Diese digitale Änderung trifft jeden: Justizministerium überarbeitet Cookie-Abfrage!

Berlin - Das Justizministerium will Cookie-Auswahlbanner im Internet nutzerfreundlicher gestalten.

Nervig, aber oft notwendig: Cookies speichern Internet-Daten der Anwender.
Nervig, aber oft notwendig: Cookies speichern Internet-Daten der Anwender.  © Bernd Weissbrod/dpa

"Das Einwilligen zu den Datenschutzbestimmungen auf Websites ist oft verbraucherunfreundlich – lange Texte, viel Kleingedrucktes, komplizierte Browser-Fenster", sagte der für Verbraucherschutz zuständige Staatssekretär Christian Kastrop der "Frankfurter Allgemeinen Sonntagszeitung".
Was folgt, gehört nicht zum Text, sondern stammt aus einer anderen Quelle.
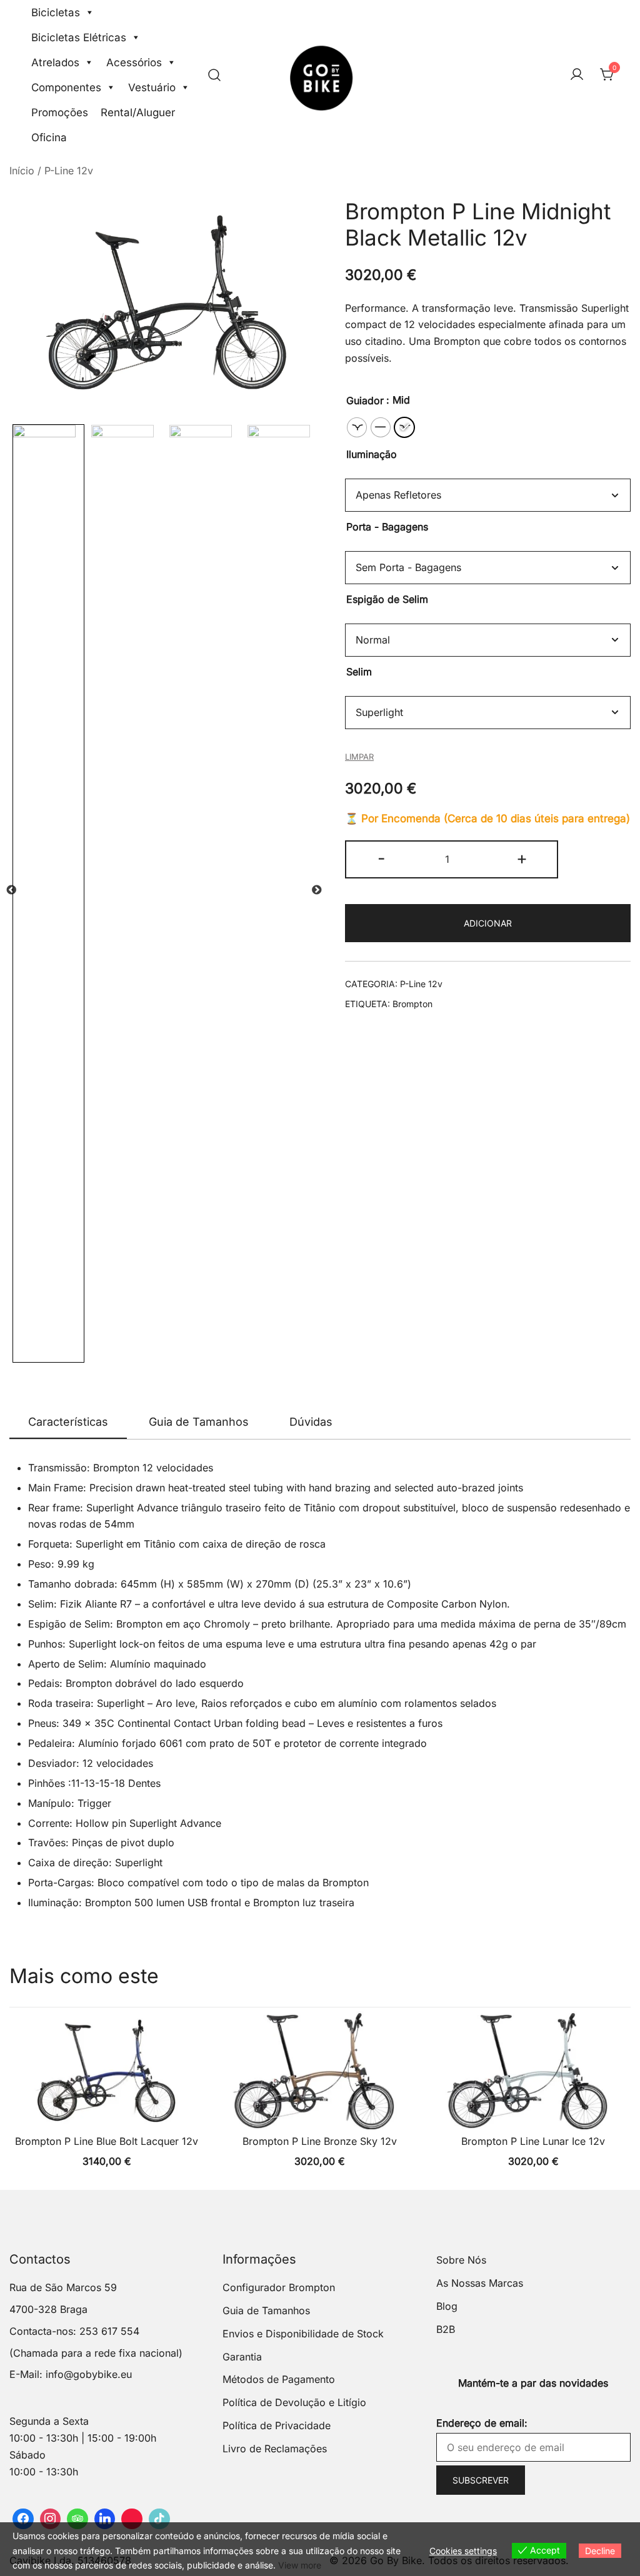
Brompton (412, 1003)
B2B (445, 2329)
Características (68, 1421)
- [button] (382, 858)
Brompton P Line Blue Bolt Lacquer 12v (106, 2141)
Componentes (66, 87)
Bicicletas (55, 12)
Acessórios (134, 62)
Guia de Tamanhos (199, 1421)
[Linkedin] (105, 2519)
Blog (447, 2306)
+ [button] (522, 858)
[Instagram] (50, 2519)
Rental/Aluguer (138, 112)
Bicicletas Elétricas (78, 37)
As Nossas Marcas (479, 2283)
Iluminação (371, 454)
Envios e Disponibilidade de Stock (303, 2333)
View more (299, 2565)
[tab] (68, 1422)
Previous (11, 890)
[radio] (357, 427)
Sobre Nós (461, 2260)
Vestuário (152, 87)
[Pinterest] (132, 2519)
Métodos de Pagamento (278, 2379)
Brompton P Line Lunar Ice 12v (533, 2141)
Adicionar (488, 923)
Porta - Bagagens (387, 526)
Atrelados (55, 62)
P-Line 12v (68, 170)
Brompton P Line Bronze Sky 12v (319, 2141)
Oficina (49, 137)
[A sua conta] (576, 75)
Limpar (359, 757)
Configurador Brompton (278, 2287)
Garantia (242, 2356)
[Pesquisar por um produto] (214, 75)
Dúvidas (310, 1421)
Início (21, 170)
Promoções (59, 112)
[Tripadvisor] (77, 2519)
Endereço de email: (482, 2423)
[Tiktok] (159, 2519)
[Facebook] (23, 2519)
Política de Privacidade (276, 2425)
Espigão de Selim (387, 599)
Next (317, 890)
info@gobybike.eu (89, 2374)
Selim (359, 671)
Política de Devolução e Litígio (294, 2402)
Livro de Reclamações (274, 2448)
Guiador (365, 400)
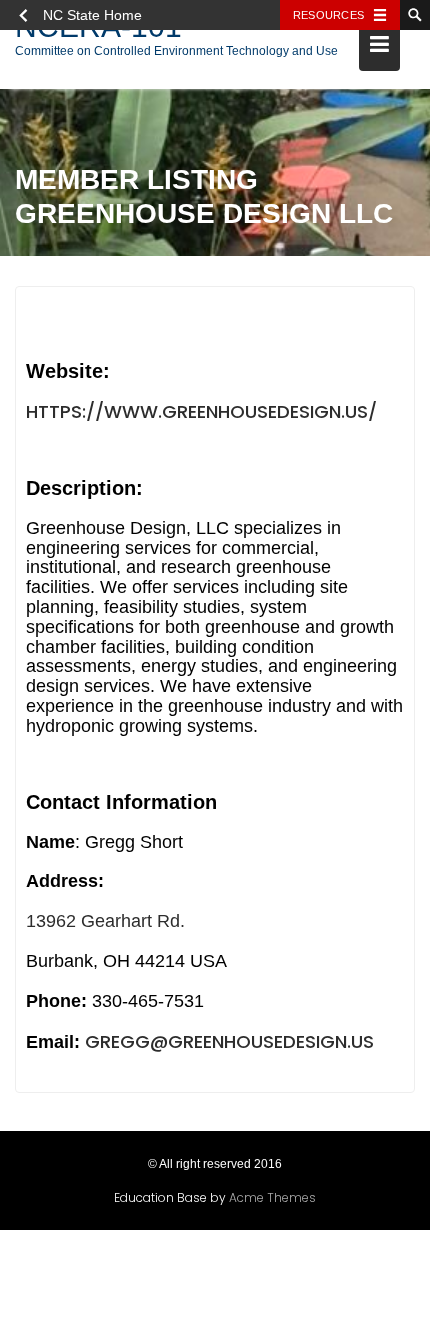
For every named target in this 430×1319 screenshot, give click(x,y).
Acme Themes (272, 1197)
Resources (328, 15)
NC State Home (92, 15)
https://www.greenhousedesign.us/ (201, 411)
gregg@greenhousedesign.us (229, 1041)
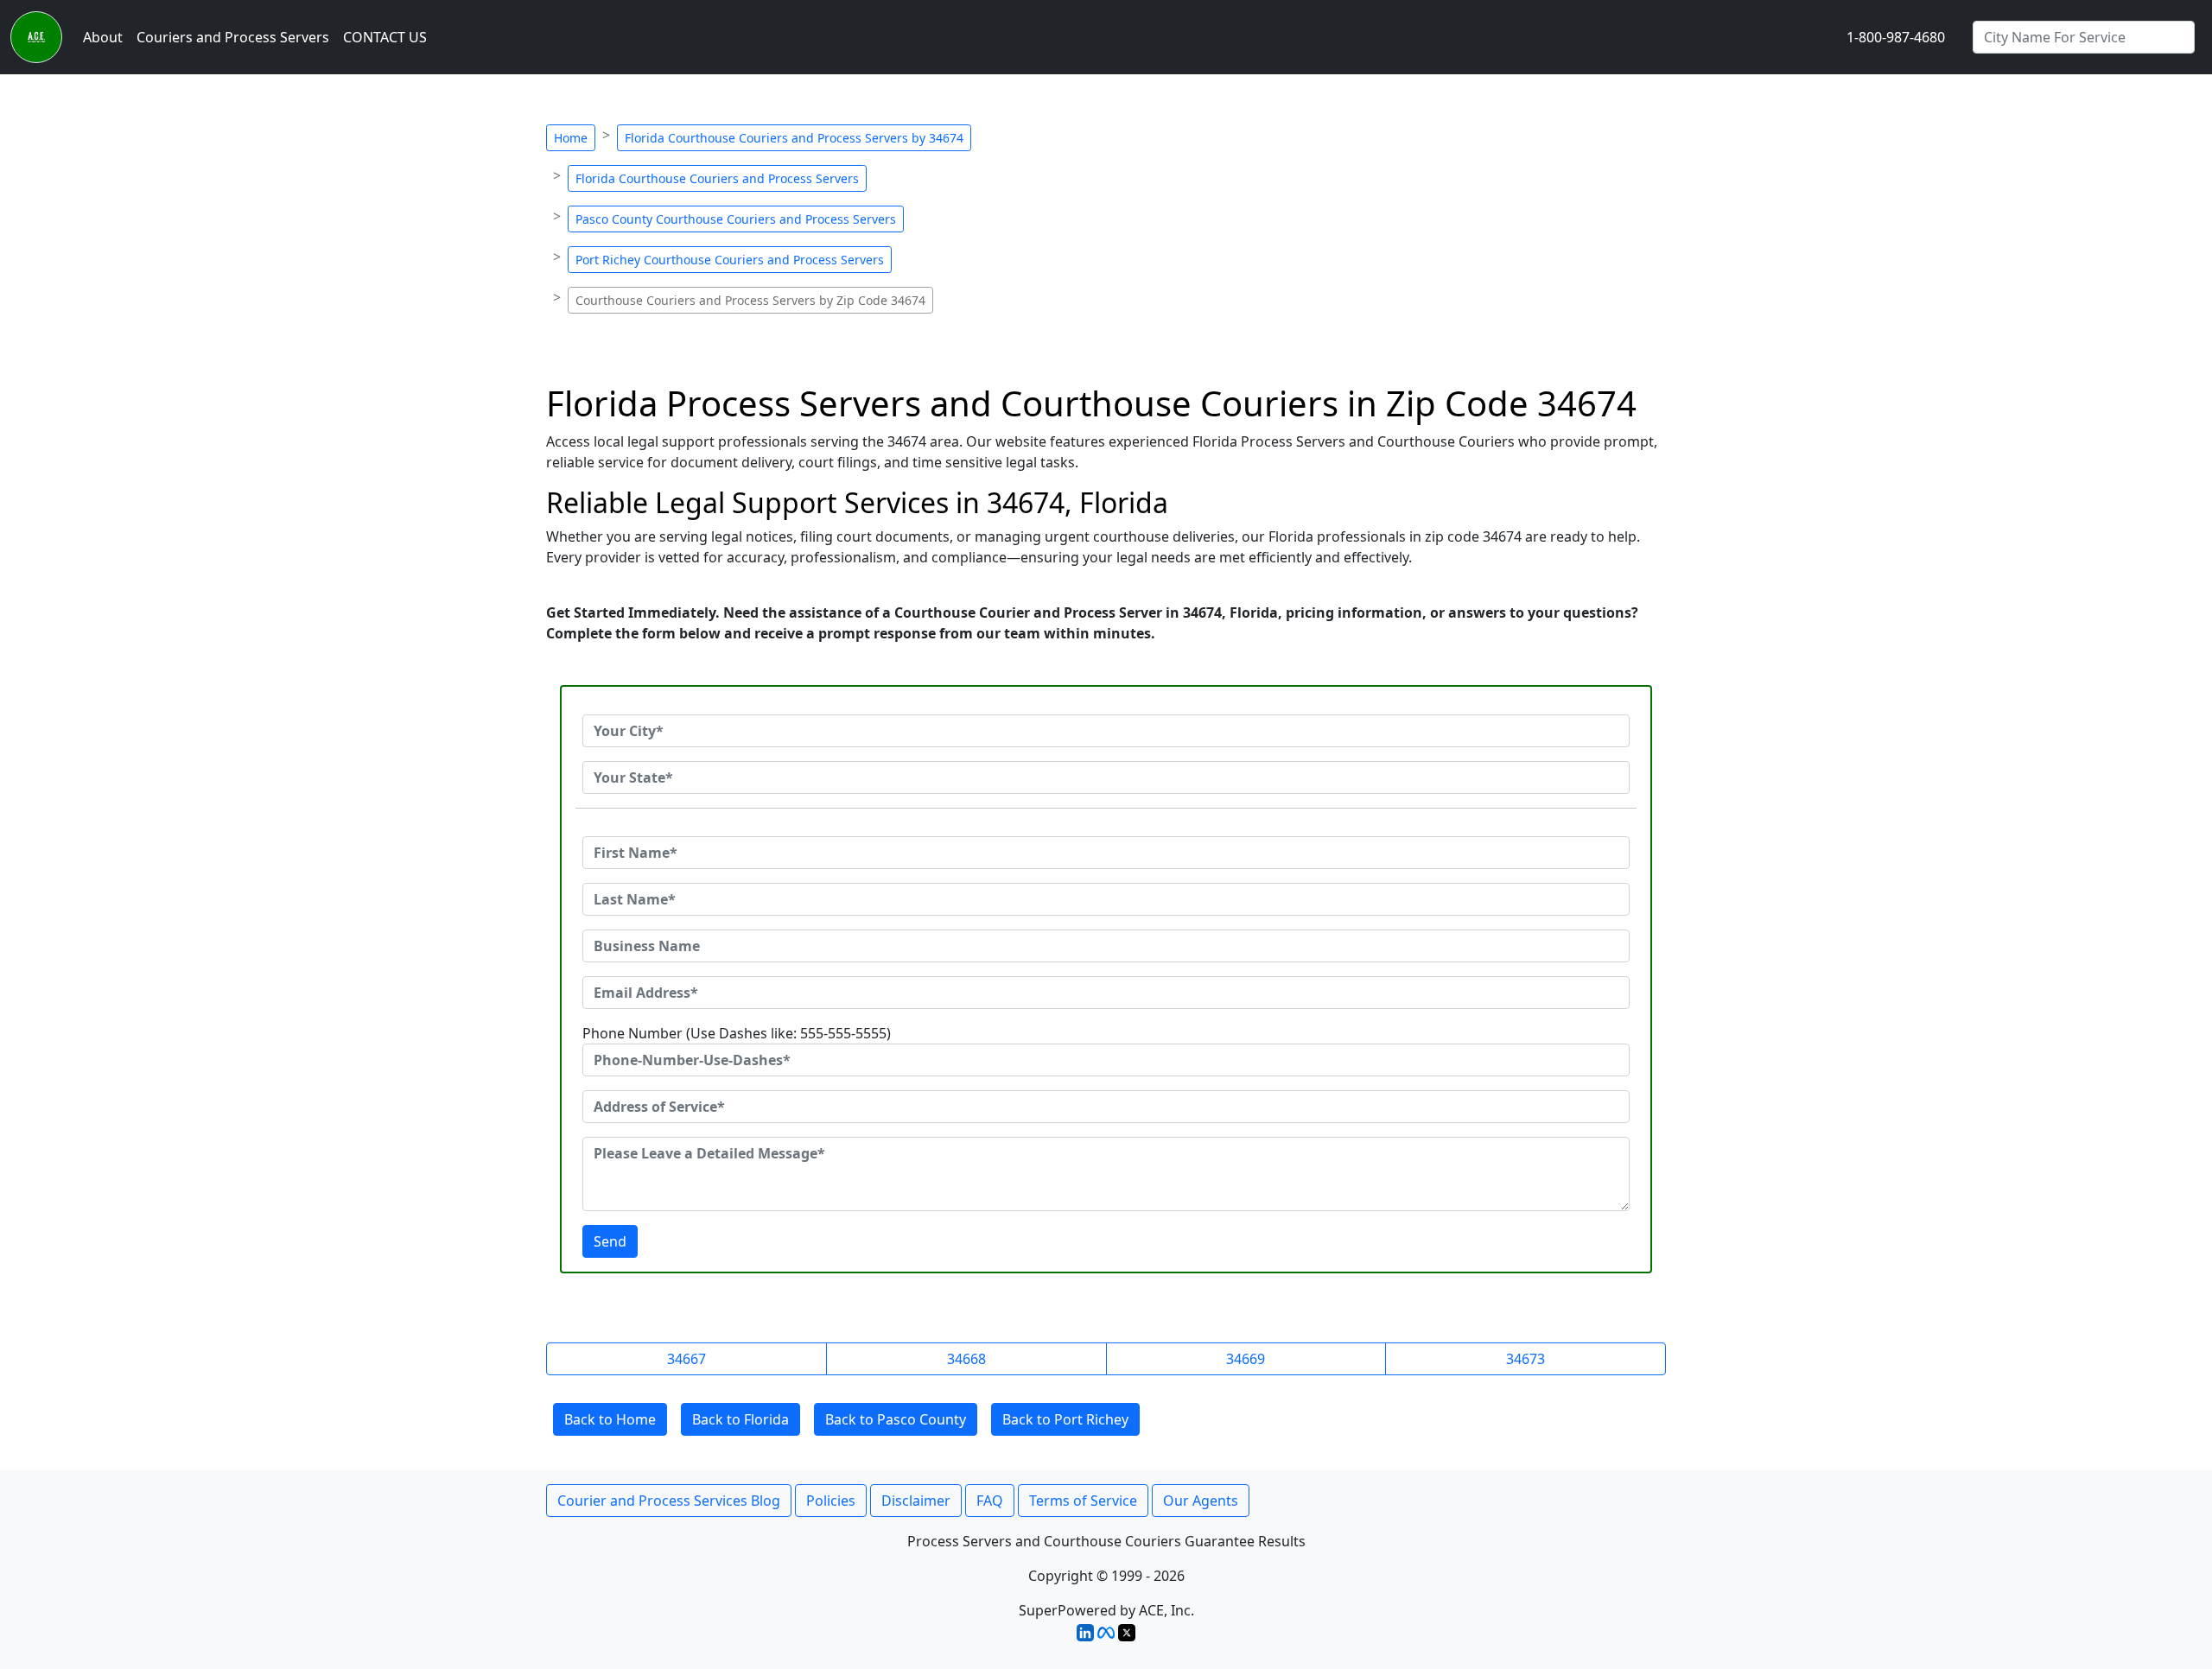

"Als Folge klickt der Verbraucher oft genervt auf 'Akzeptieren'. Wir wollen das Ablehnen von Cookie-Einstellungen künftig genauso leicht wie das Einwilligen machen."

Cookies speichern beim Surfen im Internet Daten auf der Festplatte des Nutzers.

Bei einem späteren Besuch der Webseite werden mit ihrer Hilfe die Nutzer und ihre Einstellungen wiedererkannt.

Cookies werden etwa dazu verwendet, Verbrauchern individuelle Werbung zu präsentieren.

Gewusst wie: So sollte man mit Cookies umgehen

Schon bald soll die Internet-Nutzung für jeden freundlicher gestaltet werden. (Symbolbild)
Schon bald soll die Internet-Nutzung für jeden freundlicher gestaltet werden. (Symbolbild)  © 123rf/Milkos

Die Verbraucherzentrale rät: Wer sich beim Surfen nicht allzu sehr beobachten lassen will, solle regelmäßig alle Cookies löschen. Am besten wird nach jedem Surfen im Netz gelöscht, mindestens jedoch einmal im Monat.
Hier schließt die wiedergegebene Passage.